INSTRUCTIONS FOR THE TASK
In the passage on land suitability in Trempeleau County, translate this sentence into Spanish: "There are no rail terminals located within Trempeleau County."

GIVEN PASSAGE
## START
Fig. 6 - LULC class break table via codes from LULC Classification Legend below.
An argument could be made that agricultural land should be preserved based on it's productivity purposes but it was felt that since we are looking at the effort needed to clear the land it would be given the highest rank.
Fig. 6 - NLCD 2001 LULC legend used to determine  areas of suitability.

Fig. 6 - Model used to reclassify the LULC raster into a suitability rank.
Fig. 7 - Land Use/Land Cover (LULC) of Trempeleau County.
Objective 3 wanted us to find suitable land for the proximity to railroads. Finding distance to railroads is not practical since you can't load the rail cars at any given point on the rail. Therefore, instead of using railroads, rail terminals was used instead because these are the loading stations. For this process, the Euclidean distance needed to be used. Euclidean distance gives an output of straightline distance from a vector feature class. There are no rail terminals located within Trempeleau County. There is a terminal to the north and a terminal to the south of which are the closest to any location within Trempeleau County. Since Euclidean Distance is only run to the extent of the furthest feature, a portion of Trempeleau County was left out.
Fig. 8 - Euclidean Distance from rail terminals which left out a portion of Trempeleau County.
A query was run to extract the counties surrounding Trempeleau County so that the Euclidean distance would cover the whole county based on the target rail terminals.
Fig. 9 - Euclidean Distance was run again to ensure full coverage of Trempeleau County.
Fig. 10 - The raster above was the masked to the extent of Trempeleau County.
## END
RAW RECORDS
## START
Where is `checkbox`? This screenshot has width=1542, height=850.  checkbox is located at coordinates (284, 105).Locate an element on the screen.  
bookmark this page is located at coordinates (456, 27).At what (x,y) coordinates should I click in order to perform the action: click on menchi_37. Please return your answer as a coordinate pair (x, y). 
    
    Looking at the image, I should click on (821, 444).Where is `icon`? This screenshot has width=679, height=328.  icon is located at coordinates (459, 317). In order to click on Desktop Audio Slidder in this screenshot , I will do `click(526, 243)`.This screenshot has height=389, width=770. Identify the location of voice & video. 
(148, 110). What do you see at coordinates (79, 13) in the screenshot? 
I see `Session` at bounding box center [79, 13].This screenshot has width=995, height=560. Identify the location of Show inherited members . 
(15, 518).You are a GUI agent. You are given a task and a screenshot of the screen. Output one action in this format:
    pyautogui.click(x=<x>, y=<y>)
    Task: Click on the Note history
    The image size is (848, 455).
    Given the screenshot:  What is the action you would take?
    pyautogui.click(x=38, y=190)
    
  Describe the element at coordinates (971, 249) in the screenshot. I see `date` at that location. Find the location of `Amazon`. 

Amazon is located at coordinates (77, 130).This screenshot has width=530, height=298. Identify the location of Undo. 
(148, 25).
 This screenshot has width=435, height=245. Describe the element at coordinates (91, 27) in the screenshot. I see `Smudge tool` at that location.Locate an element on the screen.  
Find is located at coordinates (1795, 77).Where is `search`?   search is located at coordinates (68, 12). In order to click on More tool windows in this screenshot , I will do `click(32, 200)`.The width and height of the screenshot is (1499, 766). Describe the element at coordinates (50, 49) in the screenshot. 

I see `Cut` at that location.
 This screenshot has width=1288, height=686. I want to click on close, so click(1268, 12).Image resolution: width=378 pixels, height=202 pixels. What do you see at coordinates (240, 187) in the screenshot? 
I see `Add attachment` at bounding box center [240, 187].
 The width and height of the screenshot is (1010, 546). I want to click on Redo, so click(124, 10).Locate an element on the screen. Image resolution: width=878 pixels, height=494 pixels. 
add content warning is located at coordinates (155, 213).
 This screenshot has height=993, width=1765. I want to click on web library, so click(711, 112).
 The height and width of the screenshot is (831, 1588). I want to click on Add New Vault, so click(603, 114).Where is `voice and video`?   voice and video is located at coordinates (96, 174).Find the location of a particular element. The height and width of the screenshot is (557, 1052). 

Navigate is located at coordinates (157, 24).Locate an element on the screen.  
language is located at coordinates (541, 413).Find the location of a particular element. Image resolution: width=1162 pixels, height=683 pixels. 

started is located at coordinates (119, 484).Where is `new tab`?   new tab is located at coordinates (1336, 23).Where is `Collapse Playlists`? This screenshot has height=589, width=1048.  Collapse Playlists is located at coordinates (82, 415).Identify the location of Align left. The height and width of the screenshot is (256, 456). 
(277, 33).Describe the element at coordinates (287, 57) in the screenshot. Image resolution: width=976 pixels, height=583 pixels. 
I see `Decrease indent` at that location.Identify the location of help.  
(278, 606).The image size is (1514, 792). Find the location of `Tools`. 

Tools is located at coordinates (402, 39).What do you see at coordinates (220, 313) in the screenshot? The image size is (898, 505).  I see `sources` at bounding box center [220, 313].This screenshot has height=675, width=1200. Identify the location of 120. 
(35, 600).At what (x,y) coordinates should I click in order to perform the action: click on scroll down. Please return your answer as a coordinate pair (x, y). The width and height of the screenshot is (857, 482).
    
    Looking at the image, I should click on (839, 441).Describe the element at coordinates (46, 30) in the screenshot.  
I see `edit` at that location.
## END
THE SOLUTION
No hay terminales ferroviarias ubicadas dentro del condado de Trempeleau.